Pandora - who continues to drive a car - has been wondering about what might be needed to persuade him, and 2.5 million other owners (2018 figures), to alter their habits. He drives three quarters of a mile to Tesco and three quarters of a mile back because he can't carry four shopping bags that far. When he is too decrepit to drive he will use a local taxi (probably more polluting because it will use diesel, and idle for ages while he laboriously climbs aboard with his shopping). He lives 3 minutes from the station, and using the train to go to Inverness means that he has almost 4 hours free from the tyranny of the rest of the world seeking to email him. Wifi connection isn't as good as ScotRail would have you think.
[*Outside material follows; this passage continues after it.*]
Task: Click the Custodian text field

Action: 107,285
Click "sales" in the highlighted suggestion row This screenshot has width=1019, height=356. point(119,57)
The 4 hours back are equally restful, and cost-wise it beats driving hands down. But if Pandora is accompanied on his peregrinations the train soon loses its appeal on cost grounds. Add in a grandchild or two and - despite their strong eco-credentials they are not keen to pay their rail fare - the car is, in their parlance, a no-brainer.
Four wheels bad, two (or 16 if it's a 2-car 158) wheels good then. Until it's time to pay.
These grandchildren are pleased that the waters west of Shetland are not to see drilling for oil in the Cambo field. Pandora asks them what fuel they intend to put in their cars while they are still permitted to have them, or to put into their beloved 158. Pandora is looked at in a pitying way. And where will this petrol or diesel fuel come from? Far away across the seas, it would seem. Nearby oil bad, far-flung oil good then. Pandora is shocked to find nimbyism among the grandchildren.
Grandchildren, confident that the terminally old have been seen off, relax. Pandora, whose O-level chemistry is a long way back, but not wholly forgotten, asks them what oil is used for. It turns out that they are ill-informed, for they don't know that, as well as nasty nasty petrol and even nastier diesel (boo!) the refining process produces all kinds of stuff they didn't know they were going to have to do without.
Plastics (boo! - but don't they use a credit card, or wrap unused food till tomorrow?), toothpaste, contact lenses, skis, golf balls, crayons (there will be great-grandchildren one day), glasses, chewing gum (those great-grandchildren again), all kinds of pharmaceutical things (doubtless including devices to limit the number of great-grandchildren), boring stuff like tar and bitumen - for if we are to cycle everywhere or drive nice electric cars we shall still require the potholes to be filled in ... but the grandchildren have fallen asleep. Pandora had forgotten to tell them the most important thing of all.
Without the petrochemical industry there are no mobile phones. Pandora remembered that every cloud has a silver lining.